In our first post regarding nouns click here to read it we left off on proper nouns and surnames and how to make them plural.
So let’s start this post with how to make a compound noun plural. Compound nouns may be written as solid words, they can also be hyphenated, or appear as separate words.
Solid words- when written as single or solid words, compound nouns for the plural by changing the final element. For example:
bookshelf becomes bookshelves, footnote becomes footnotes, stepchild becomes stepchildren, and photocopy becomes photocopies
**Exception- passerby becomes passersby**
Hyphenated words- when written as hyphenated words the compound nouns become plural by making appropriate changes to the principal or most important noun. For example:
editor-in-chief becomes editors-in-chief, mayor-elect becomes mayors-elect, and mother-in-law becomes mothers-in-law
**If a hyphenated compound noun does not have a principal noun, the final element is made the plural.

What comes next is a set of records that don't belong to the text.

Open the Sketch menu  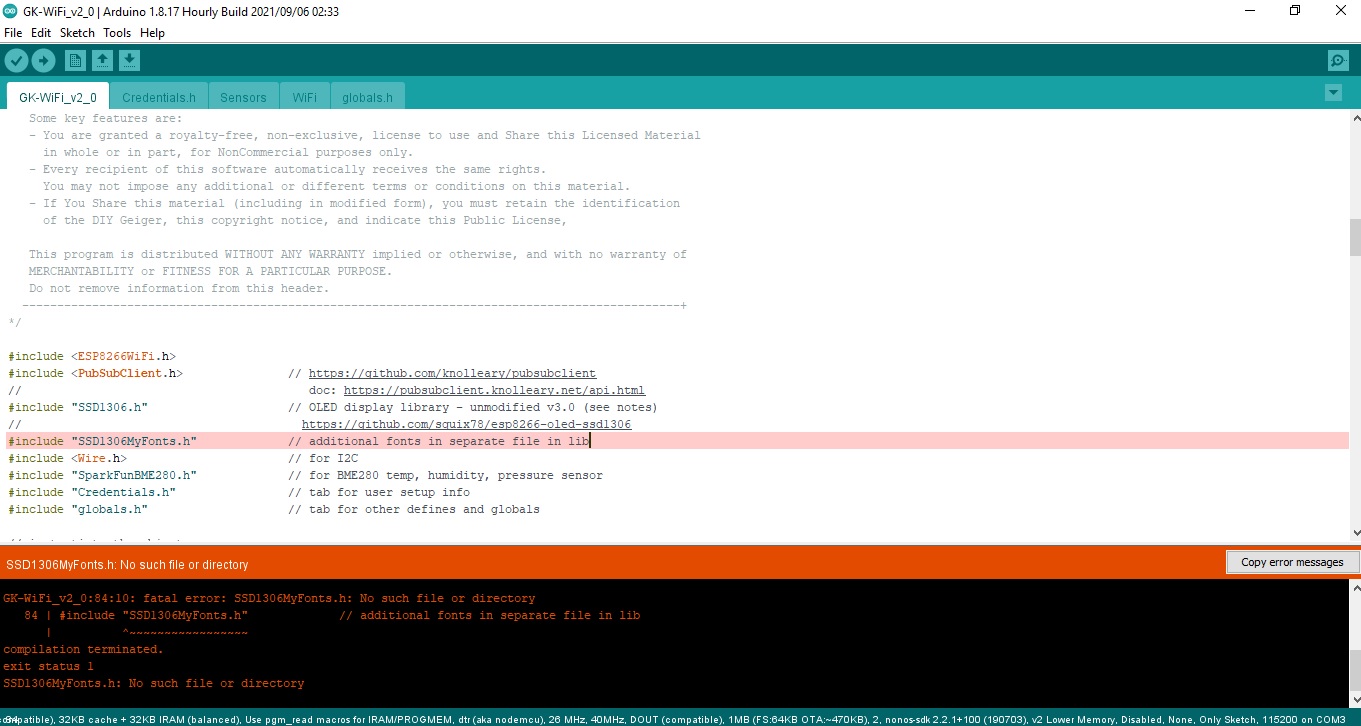pos(77,33)
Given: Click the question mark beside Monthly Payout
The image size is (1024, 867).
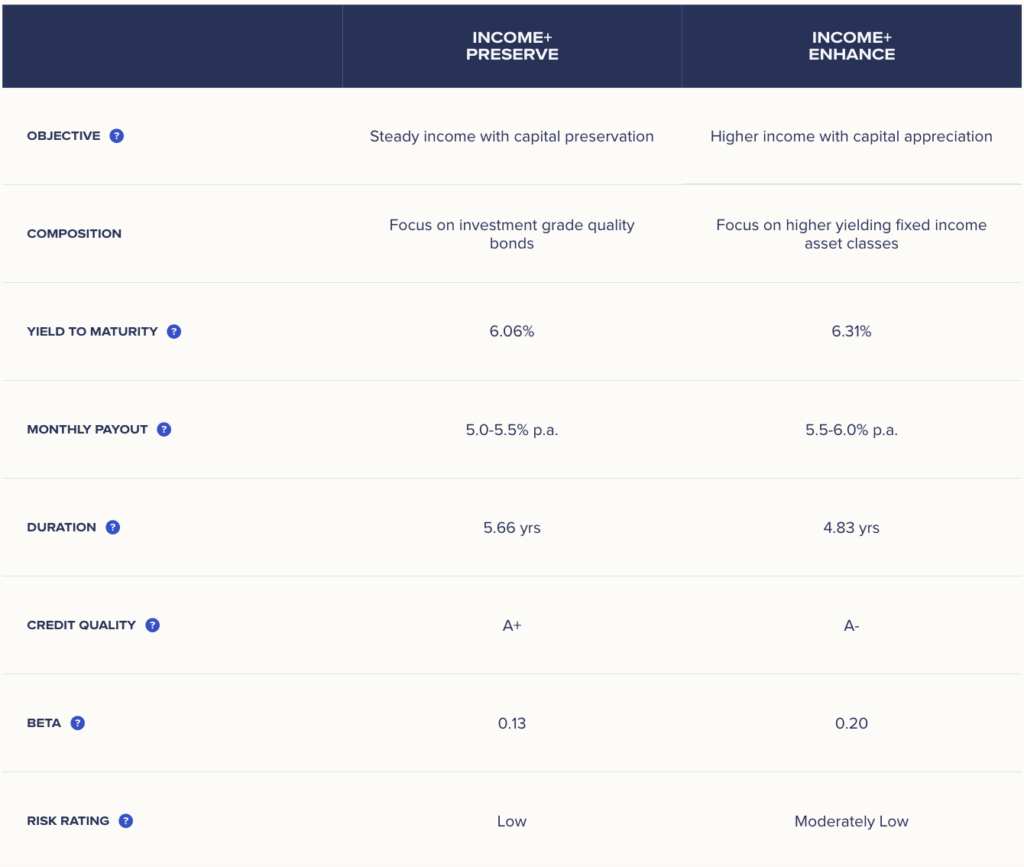Looking at the screenshot, I should [164, 429].
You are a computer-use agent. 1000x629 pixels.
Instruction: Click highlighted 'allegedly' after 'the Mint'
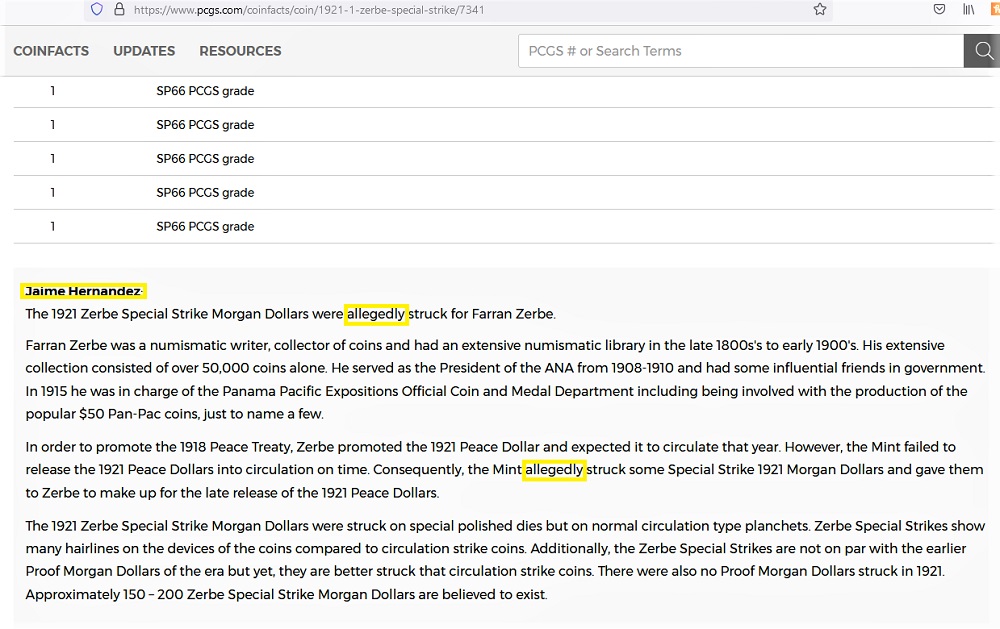(554, 470)
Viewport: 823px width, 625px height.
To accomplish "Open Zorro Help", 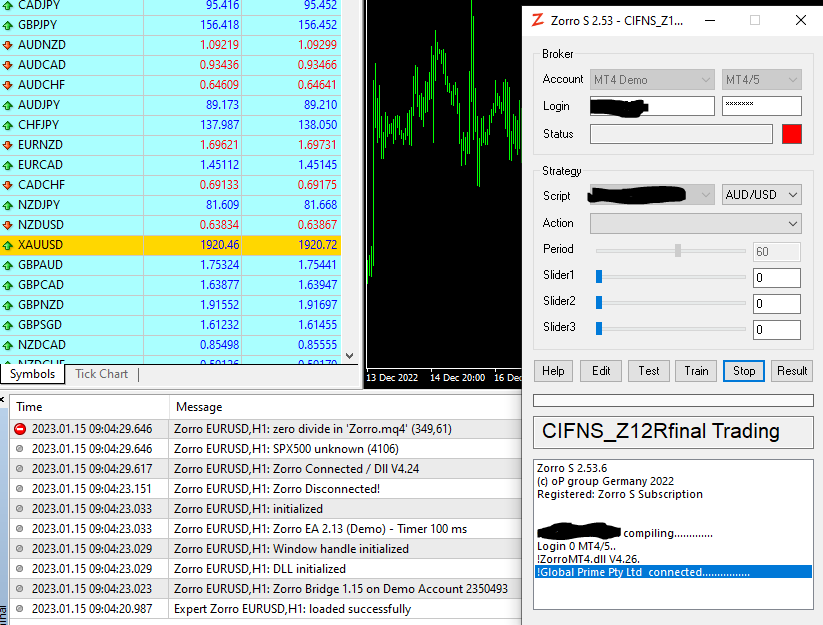I will tap(553, 371).

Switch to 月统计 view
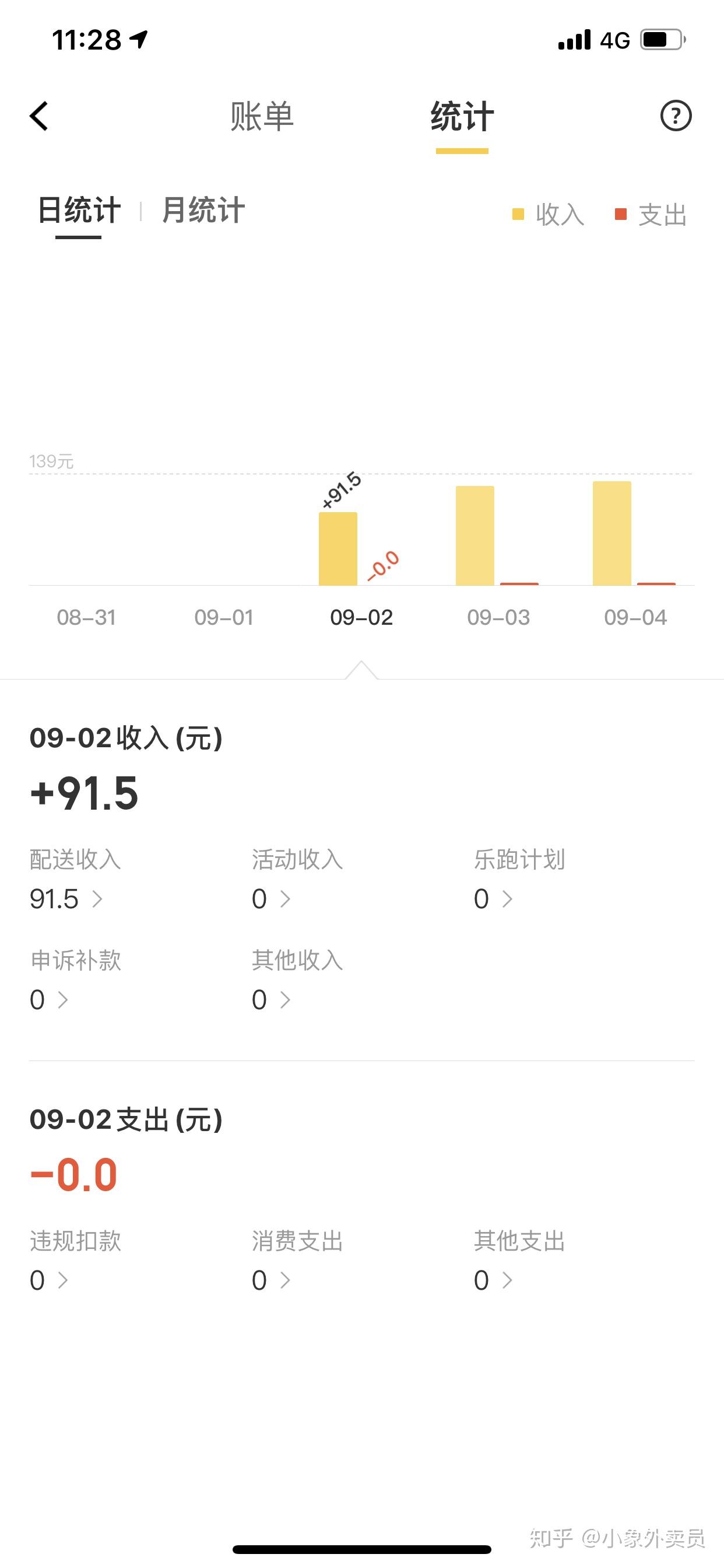203,211
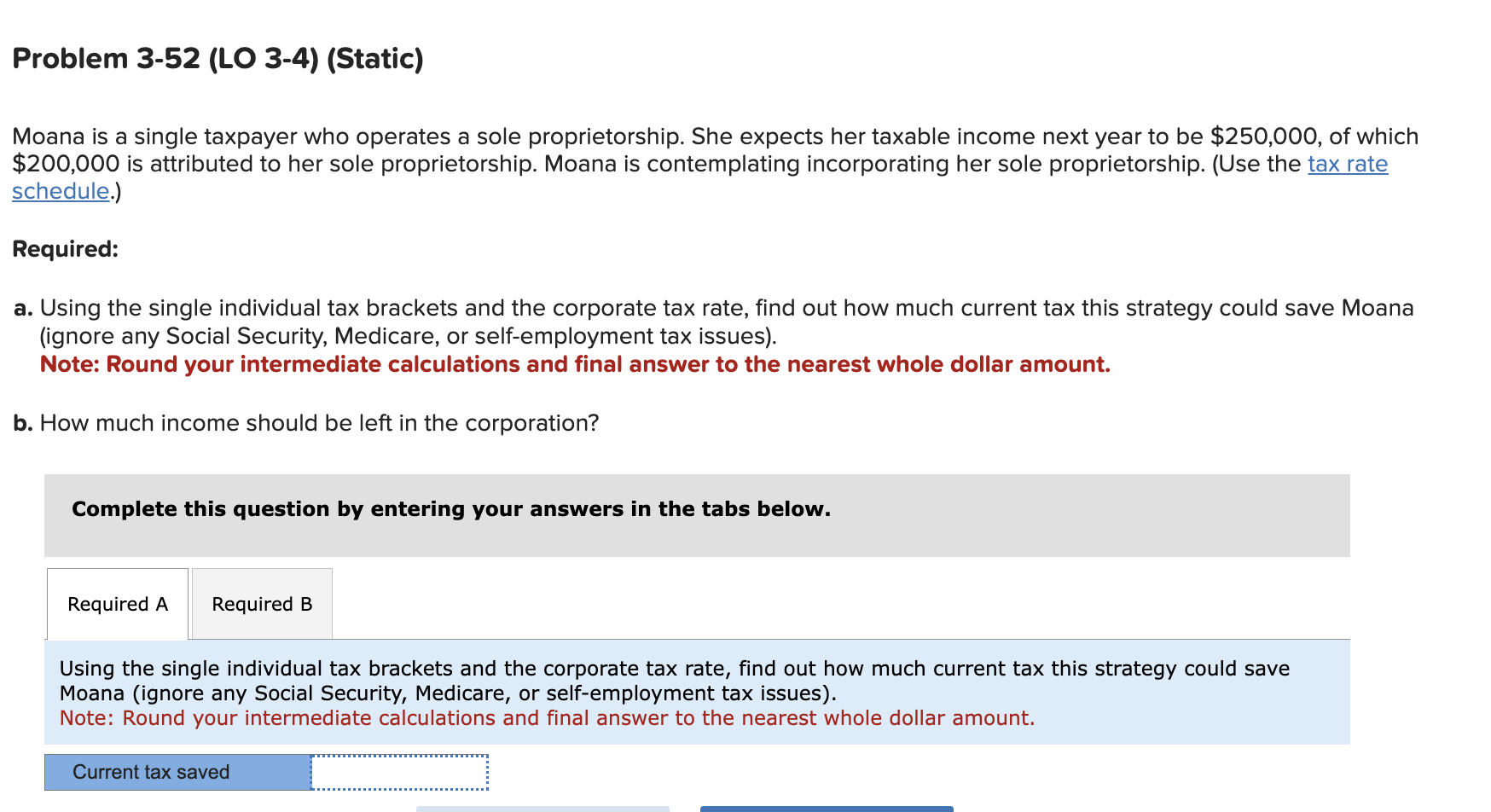
Task: Return to the Required A tab
Action: point(117,604)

For example:
cure-all become cure-alls, look-alike becomes look-alikes, trade-in becomes trade-ins, and know-it-all becomes know-it-alls**
Open form or separate words- when written in separate words the plural is added to the principal noun. For example:
bill of lading becomes bills of lading, a board of director becomes boards of directors, leave of absence becomes leaves of absence, and paper clip becomes paper clips
Nouns that are borrowed from foreign languages may retain a foreign plural. These can be confusing, therefore if you have questions about their proper use make sure to double check with a dictionary.
Special Nouns- are those that may end in s and can be either singular or plural in meaning.
Examples of those that are usually singular: billiards, mathematics, news, genetics, or mumps. (usually, they refer to games, fields of study, or diseases.)
Examples of those that are usually plural: clothes, earnings, pants, pliers, and thanks. (usually, clothing or tools)
Examples of those that can be singular or plural: corps, deer, moose, headquarters, politics, sheep, and Vietnamese. (usually animals or nationalities.)